Ultimately, she changed her mind about moving West, but she remained restless. She wanted to leave her job, which she hated.

“I’m finding Tucson to be a bit of a drag. It’s really a nice place, but not the place for me,” Nancy wrote to Jeanne. Then to her whole family, “I plan on selling everything I own and traveling with a backpack and my cats of course. Thunder…is just growing up. He has a lot of battle marks on his body. He is learning the art of survival.”

  

When another friend of Vicki’s named Liz called from the outlaw commune and asked Vicki if she wanted to leave Arizona for a few weeks and go to the Rainbow Gathering in July 1980, Vicki was down. But she wanted to bring Nancy along—Nancy could use the experience. The trio made plans to meet up at Vicki’s parents’ farmhouse in Iowa and then hitchhike to West Virginia together from there. Vicki’s sister had a new baby, and her brother was graduating from high school.

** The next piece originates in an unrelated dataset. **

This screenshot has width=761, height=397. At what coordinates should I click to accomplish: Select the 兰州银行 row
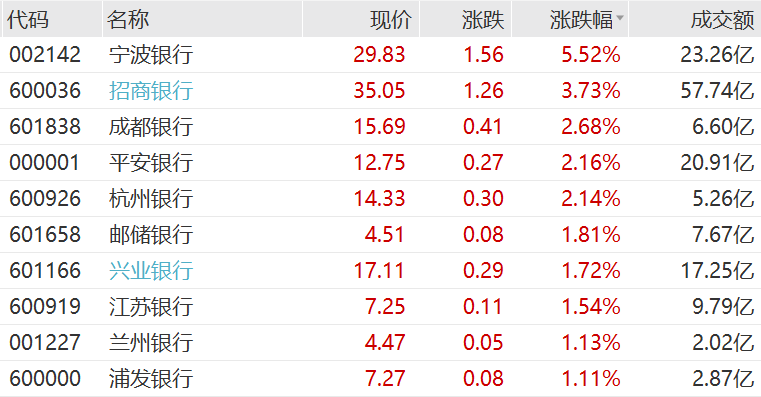380,343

For several days, Vicki, Nancy, and Liz slept in Vicki’s childhood bedroom. They went to Mary’s baby shower. Vicki held her new nephew, and a camera flashed, capturing the moment. Was Vicki remembering her own baby then? She didn’t say, and no one asked. “It wasn’t a secret,” says her brother John. “We just didn’t talk about it.” Her father, Howard, didn’t think much of “all this Rainbow business” and told the three women so. Her mother, Clarabelle, wanted Vicki to stop all the wandering and come home and settle down. Vicki said it would probably be her last big trip. Of the coming-home part, she said she would think about it.

It was time to go. “The visit here with y’all has been delightfully wonderful. Thank you for sharing your space & food and love with us, it is gratefully appreciated indeed,” reads a note signed just from Vicki and Nancy. “As we travel the east coast of the country we will remember all of you Durians with prayerful thought. May you be blessed abundantly with all you need.”

Vicki’s brother Tom was working at Amishland Sausage in Kalona, so they left him a note. “I hope all in your life is terrific, please be careful,” Nancy wrote to him. “I hope you are feeling good now,” Vicki wrote, with a happy-face sign. “Love and take care of yourself. See ya.”

Vicki’s mother didn’t want to drive them the half hour to the closest interstate ramp, but she did. After Clarabelle had cried and cried and then driven away, Vicki remarked to Liz and Nancy that this was the first leave-taking that had made her mother cry.